Many thanks to all who participated in our counting puzzle raffle.

The winner was selected randomly from correct entries and has requested to remain anonymous.

Here’s a solution.

Many people used the hook-length formula to compute the answer. It might be interesting to note that all the people who did not use the hook-length formula got the correct answer, but only half of those who did use the formula were correct.

Since you can read about the hook-length formula elsewhere, here we’ll deduce the answer using basic counting techniques.

Instead of using word titles, we’ll use the numbers 1 through 10 and put them into the diagram so that the numbers increase left to right across any row and down any column.

The number 1 must go in the upper left square.

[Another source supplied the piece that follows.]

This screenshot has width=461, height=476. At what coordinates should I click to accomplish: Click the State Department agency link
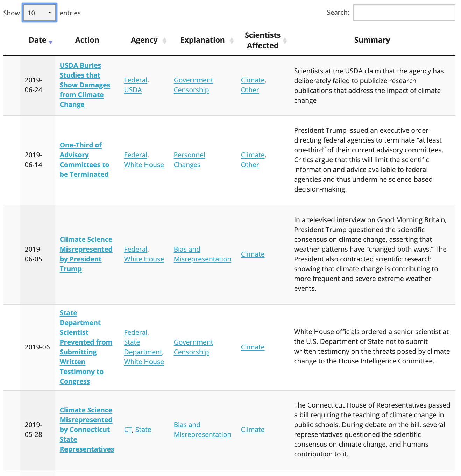tap(143, 347)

Now, let’s fill in squares until the square to the right of the 1 is filled, then stop.  There are many ways to proceed, so we split into cases. The diagram below shows all the cases. The first number that is put into the second column must go at the top of that column, which is the square to the right of the 1, and that’s when we stop. So we end up with 4 cases. In each of the 4 cases, notice that we are free to choose any 3 numbers from the numbers that haven’t been placed yet for the remaining 3 squares in row 1. These numbers must be placed in row 1 in ascending order, and the numbers still remaining must be placed in the unfilled squares in the first 2 columns. The number of ways the unfilled squares in the first 2 columns can be filled is quite limited and can be counted directly.

Case 1: $\binom{8}{3} \cdot 5 = 280$.

Case 2: $\binom{7}{3} \cdot 5 = 175$.

Case 3: $\binom{6}{3} \cdot 3 = 60$.

Case 4: $\binom{5}{3} \cdot 1 = 10$.

Adding these up, we get 280 + 175 + 60 + 10 =  525, which is the answer.